▶ _Task to complete_
Copy the records below word for word. Begin at the line that contains "The image size is (425, 271)." and stop at the end of the records.

======== Records shown

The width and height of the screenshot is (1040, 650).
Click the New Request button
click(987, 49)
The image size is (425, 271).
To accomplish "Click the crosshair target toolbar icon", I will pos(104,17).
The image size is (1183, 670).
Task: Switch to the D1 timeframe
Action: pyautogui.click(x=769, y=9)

================

▶ _Answer to this task_
The image size is (425, 271).
To accomplish "Click the crosshair target toolbar icon", I will pos(104,17).
The image size is (1183, 670).
Task: Switch to the D1 timeframe
Action: pyautogui.click(x=769, y=9)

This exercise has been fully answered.